# EXCERPT PROVIDED
>> start

Published on Monday, October 2, 2006 by CommonDreams.org
The Enemy Within and the Gift of Fear
by John Atcheson
Last week we lost a part of the Constitution. It wasn’t taken from us on the battlefield. It wasn’t snatched away from us by a determined enemy.
It was freely given, sacrificed out of fear and cowardice. A fear made all the worse because it was manufactured out of artifice and wielded by politicians who love their power so much that they played cheap political tricks with long cherished freedoms for no other reason than they want to win an election.
Some of them were Democrats. Most were Republicans. And they were led by the coward-in-chief and chief fear monger, George Bush.
But it was We the People, who allowed it. Our Founding Fathers, if they are looking on, are now hanging their heads in mourning. The soldiers who fought and died in the Revolution, the War of 1812, the Civil War, World Wars I and II and host of lesser wars to protect those freedoms look down upon us now with rage at the mockery we’ve made of their sacrifice.
And what was it that scared us so? Had the mighty armies of Hitler risen from the dead? Were his Panzer divisions poised to roll over Europe?
Did the Soviet Union suddenly coalesce? Was it standing once again before us, an implacable foe wielding tens of thousands of nuclear war heads?
No. It was merely a few thousand jihadists armed with homemade bombs, cheap rifles , and plastic box cutters.
That’s it. No navy, no airforce, no military equipment other than what they could scrounge, steal, beg and borrow. This is the faux World War III bogeyman the Republicans gin up every two years in order to win elections.
In the years between, they pass legislation giving their rich patrons more, giving you less, and sticking your children with the bill.
Tax cuts for Paris Hilton, wage freezes for you, massive debt for your children.
Oil profits for Exxon, price gouging for you and global warming for your children.
But they wager that if you’re frightened enough, you won’t notice. Just as Orwell’s Oceania needed its war with Eastasia or Eurasia to justify it’s excesses, so does Bush’s America need it’s perpetual "war."
And this is the lie the Democrats refuse to confront, because they don’t want to be perceived as weak in this "war."
But of course, it’s not a war. It’s meaningless to declare a war on terrorism, which as everyone except Bush, Rumsfeld, Rice and Cheney seems to have figured out is a tactic, not a foe.
Practitioners of terror such as Hammas, Hezbollah, al Qaeda, or right wing whackos like McVee – terrorists all – have different interests and different motivations. Attempting to deal with them in a one-size fits all "war on terror" makes about as much sense as trying to prevent measles, mumps, and Rubella with a flu shot.
Less, actually. Hammas seeks to settle the Palestinian question; Hezbollah seeks to destroy Israel; al Qaeda seeks some grand caliphate, the expulsion of the west, and the return of Saudi Arabia to the hands of the pure. And the fastest growing terrorist group – homegrown Iraqi insurgents created by Bush’s policies – seek to oust US troops from occupying their country.

>> end

# YOUR OBJECTIVE
Answer these questions about the column on fear and the Constitution:
1. What were the jihadists armed with?
2. To which country in Orwell does the column compare Bush's America?
3. What does the column say Hezbollah seeks?
The items that come after this column have no connection to it.

# DATA SHOWN
>> start

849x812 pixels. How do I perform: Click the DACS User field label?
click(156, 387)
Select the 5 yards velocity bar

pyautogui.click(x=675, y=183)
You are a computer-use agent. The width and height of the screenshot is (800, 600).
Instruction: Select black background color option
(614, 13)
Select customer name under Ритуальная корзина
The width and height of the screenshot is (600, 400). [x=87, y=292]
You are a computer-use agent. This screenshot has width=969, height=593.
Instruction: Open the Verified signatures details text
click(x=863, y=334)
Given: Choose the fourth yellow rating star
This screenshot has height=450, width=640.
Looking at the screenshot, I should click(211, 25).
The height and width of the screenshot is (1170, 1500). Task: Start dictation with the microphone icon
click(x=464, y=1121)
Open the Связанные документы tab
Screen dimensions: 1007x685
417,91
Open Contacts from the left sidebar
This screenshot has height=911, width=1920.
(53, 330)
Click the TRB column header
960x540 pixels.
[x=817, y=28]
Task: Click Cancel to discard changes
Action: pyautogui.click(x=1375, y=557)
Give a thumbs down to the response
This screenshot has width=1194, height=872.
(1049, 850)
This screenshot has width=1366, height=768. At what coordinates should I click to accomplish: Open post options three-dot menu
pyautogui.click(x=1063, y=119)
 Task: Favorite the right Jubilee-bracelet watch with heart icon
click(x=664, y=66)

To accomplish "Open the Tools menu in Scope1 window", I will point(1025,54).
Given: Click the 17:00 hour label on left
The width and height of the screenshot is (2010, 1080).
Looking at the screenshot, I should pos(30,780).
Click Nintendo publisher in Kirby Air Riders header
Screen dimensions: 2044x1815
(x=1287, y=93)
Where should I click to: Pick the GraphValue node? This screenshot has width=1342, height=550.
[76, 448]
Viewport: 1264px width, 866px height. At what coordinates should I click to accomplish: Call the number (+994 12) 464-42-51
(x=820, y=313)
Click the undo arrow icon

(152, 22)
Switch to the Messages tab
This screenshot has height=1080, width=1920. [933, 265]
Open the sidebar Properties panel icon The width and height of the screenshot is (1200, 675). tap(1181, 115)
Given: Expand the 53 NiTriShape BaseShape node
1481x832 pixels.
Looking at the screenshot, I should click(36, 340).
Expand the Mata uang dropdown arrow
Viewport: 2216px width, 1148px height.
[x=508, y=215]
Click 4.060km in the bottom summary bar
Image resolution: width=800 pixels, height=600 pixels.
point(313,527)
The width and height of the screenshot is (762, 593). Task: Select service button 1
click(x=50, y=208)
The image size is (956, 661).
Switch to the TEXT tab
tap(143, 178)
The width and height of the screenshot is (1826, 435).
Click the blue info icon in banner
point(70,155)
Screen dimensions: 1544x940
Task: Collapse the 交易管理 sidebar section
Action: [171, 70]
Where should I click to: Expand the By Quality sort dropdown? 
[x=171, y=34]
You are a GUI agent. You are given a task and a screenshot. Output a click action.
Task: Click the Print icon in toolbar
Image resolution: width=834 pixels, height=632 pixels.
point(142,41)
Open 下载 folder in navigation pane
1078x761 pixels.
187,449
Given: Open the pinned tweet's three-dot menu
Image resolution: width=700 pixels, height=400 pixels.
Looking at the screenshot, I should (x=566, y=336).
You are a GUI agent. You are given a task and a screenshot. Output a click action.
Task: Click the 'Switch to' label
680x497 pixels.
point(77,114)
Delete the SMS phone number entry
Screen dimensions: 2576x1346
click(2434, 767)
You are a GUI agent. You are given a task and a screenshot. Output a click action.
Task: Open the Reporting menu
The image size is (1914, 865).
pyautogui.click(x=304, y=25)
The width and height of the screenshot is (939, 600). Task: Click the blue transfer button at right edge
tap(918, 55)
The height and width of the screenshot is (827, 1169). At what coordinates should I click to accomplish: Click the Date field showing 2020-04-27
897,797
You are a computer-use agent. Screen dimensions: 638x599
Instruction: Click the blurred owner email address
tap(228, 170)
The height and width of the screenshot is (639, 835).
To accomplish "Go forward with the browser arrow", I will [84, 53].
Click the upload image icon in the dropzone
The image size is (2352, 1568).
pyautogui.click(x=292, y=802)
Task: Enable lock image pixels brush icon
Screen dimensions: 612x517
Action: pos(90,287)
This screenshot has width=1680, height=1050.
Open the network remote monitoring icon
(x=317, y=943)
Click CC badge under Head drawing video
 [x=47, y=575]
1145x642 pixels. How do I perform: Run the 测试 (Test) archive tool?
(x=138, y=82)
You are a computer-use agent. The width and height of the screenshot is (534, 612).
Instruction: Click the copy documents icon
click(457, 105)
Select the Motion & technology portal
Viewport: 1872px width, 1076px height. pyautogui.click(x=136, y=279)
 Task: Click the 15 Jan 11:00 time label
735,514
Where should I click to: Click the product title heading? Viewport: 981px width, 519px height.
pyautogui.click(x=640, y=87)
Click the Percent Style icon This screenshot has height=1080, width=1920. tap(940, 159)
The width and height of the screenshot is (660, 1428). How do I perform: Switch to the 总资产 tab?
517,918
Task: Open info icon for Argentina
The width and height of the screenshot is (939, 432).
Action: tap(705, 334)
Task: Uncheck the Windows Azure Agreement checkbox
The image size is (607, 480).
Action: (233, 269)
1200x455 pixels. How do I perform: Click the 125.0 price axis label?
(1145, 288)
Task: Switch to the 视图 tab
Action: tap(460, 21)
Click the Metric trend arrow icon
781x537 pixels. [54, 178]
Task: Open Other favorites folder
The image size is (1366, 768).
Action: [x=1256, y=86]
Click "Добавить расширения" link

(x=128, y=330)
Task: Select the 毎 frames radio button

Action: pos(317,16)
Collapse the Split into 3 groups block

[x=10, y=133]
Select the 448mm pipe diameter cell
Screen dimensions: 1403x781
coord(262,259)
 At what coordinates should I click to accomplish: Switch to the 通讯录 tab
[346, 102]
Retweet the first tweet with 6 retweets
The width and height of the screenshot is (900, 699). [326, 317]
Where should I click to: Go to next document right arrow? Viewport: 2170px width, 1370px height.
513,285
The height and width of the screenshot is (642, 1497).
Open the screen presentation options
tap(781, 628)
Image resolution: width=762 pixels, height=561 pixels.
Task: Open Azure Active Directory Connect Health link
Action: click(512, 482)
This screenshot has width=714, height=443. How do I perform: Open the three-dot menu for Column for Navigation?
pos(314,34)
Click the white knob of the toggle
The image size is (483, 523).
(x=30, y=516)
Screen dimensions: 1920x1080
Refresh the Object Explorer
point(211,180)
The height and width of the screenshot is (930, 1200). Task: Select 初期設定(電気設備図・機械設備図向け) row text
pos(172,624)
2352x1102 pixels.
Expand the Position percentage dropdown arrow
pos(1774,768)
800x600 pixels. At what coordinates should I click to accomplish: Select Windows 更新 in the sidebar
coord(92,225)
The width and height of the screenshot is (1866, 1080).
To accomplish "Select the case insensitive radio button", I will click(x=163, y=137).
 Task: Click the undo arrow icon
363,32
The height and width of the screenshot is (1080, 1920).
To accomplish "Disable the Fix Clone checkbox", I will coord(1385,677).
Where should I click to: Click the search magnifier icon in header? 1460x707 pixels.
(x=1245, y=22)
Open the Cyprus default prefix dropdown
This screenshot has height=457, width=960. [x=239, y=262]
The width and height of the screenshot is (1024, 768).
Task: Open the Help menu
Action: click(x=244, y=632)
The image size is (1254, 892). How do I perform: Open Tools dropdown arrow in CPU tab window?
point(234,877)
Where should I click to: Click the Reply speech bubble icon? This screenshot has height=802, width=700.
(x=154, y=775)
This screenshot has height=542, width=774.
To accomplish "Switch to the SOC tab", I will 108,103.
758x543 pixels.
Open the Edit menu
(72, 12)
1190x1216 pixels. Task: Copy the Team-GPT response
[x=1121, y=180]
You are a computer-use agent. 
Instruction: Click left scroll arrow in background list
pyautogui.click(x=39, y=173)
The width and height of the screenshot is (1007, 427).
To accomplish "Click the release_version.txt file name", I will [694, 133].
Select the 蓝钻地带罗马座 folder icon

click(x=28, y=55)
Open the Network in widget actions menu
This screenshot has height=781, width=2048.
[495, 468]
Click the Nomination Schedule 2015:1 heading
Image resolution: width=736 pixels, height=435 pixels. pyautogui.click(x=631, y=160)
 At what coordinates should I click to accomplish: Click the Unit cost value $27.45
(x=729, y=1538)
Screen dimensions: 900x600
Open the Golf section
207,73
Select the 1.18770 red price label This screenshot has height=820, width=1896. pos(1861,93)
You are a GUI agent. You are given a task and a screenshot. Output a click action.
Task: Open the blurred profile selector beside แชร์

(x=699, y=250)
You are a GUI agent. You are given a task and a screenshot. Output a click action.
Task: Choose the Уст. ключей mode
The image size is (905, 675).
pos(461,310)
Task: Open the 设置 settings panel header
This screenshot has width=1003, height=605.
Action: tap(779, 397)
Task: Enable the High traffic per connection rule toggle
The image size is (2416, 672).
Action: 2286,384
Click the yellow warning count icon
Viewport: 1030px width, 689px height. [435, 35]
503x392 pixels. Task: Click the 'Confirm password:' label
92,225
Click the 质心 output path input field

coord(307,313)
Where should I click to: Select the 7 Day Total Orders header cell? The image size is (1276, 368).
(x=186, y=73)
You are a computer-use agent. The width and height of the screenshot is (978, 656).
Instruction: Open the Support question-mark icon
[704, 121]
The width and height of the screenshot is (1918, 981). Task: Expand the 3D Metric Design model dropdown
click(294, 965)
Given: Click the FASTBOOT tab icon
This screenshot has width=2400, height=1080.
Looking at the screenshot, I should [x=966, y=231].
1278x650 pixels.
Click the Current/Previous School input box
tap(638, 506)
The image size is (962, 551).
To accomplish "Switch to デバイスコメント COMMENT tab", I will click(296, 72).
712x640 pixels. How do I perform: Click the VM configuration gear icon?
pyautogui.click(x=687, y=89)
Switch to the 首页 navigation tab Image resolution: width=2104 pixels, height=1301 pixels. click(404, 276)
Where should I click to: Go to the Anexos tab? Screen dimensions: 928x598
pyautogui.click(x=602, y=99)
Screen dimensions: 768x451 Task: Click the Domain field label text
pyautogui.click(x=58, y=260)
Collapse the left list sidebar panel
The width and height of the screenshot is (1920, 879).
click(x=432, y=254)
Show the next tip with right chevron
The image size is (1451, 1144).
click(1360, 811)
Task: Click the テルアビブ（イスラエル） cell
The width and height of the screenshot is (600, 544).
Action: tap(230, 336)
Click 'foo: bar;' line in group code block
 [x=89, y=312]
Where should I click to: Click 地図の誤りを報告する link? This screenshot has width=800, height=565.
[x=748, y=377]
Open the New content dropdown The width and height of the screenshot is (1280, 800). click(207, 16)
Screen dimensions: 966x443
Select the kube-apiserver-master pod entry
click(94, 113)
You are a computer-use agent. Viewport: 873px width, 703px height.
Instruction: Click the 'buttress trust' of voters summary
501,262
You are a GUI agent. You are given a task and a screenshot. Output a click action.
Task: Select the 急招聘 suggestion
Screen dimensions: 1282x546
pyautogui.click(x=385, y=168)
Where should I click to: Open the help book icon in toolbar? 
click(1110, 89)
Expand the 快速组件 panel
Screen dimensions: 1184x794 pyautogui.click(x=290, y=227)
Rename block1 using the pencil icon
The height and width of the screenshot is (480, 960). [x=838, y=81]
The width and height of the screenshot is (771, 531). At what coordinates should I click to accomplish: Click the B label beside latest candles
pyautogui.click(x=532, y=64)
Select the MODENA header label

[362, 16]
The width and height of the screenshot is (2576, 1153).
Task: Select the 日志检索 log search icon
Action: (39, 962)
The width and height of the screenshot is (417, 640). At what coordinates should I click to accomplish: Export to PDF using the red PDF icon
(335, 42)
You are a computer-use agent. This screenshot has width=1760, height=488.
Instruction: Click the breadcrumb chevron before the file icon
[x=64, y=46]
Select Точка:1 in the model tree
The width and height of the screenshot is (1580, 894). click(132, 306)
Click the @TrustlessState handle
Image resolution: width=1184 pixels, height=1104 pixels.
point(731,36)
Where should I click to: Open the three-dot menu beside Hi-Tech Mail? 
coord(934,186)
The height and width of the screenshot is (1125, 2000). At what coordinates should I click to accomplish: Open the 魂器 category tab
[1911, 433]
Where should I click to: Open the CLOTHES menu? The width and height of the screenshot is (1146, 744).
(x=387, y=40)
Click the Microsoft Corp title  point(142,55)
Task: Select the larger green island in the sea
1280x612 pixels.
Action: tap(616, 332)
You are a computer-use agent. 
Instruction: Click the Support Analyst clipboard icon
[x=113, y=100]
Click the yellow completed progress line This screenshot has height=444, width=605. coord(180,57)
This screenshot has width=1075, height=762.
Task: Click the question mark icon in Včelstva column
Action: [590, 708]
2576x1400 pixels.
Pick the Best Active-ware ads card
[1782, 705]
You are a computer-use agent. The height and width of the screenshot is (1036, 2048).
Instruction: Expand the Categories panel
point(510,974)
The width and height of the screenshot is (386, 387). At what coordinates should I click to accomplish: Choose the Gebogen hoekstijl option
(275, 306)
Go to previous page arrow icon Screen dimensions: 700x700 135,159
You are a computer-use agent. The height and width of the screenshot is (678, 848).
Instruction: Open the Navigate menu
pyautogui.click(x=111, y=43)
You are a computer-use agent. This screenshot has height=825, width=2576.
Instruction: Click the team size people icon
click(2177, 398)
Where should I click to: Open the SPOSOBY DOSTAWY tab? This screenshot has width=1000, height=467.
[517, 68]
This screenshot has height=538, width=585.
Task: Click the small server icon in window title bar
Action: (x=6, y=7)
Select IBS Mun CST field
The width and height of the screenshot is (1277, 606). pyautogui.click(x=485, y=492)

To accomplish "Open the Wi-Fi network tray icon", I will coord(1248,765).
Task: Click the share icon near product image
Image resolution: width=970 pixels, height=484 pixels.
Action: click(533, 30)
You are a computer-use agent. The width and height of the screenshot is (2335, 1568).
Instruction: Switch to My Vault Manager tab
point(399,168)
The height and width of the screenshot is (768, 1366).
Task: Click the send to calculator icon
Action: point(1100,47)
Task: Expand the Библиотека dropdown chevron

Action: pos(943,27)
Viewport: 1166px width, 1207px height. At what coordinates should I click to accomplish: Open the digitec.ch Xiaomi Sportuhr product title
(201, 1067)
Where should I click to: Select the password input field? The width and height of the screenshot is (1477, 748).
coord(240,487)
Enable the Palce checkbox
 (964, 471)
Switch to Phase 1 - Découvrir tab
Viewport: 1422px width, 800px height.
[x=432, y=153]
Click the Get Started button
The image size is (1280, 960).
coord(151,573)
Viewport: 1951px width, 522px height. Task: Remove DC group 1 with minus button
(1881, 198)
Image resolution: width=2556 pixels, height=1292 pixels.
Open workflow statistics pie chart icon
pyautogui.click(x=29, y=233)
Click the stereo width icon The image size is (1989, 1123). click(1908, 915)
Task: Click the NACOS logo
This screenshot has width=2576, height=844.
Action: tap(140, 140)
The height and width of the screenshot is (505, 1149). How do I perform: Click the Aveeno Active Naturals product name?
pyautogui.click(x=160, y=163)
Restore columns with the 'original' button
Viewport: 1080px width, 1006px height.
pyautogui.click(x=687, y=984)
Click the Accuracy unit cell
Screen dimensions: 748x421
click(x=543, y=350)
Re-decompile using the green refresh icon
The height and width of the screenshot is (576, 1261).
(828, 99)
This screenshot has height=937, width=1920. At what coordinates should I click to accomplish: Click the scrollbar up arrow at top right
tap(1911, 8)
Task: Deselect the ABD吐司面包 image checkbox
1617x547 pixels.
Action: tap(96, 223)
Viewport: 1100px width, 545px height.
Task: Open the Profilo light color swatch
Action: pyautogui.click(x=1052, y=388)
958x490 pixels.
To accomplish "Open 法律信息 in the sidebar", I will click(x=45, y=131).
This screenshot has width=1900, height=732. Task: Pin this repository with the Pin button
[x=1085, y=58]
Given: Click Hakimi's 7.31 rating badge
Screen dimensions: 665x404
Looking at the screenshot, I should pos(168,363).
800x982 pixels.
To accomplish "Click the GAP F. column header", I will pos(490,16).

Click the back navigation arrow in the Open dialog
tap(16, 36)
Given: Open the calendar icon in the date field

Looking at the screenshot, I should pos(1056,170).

>> end

# SOLUTION FOR THIS TASK
1. Homemade bombs, cheap rifles, and plastic box cutters.
2. Oceania.
3. To destroy Israel.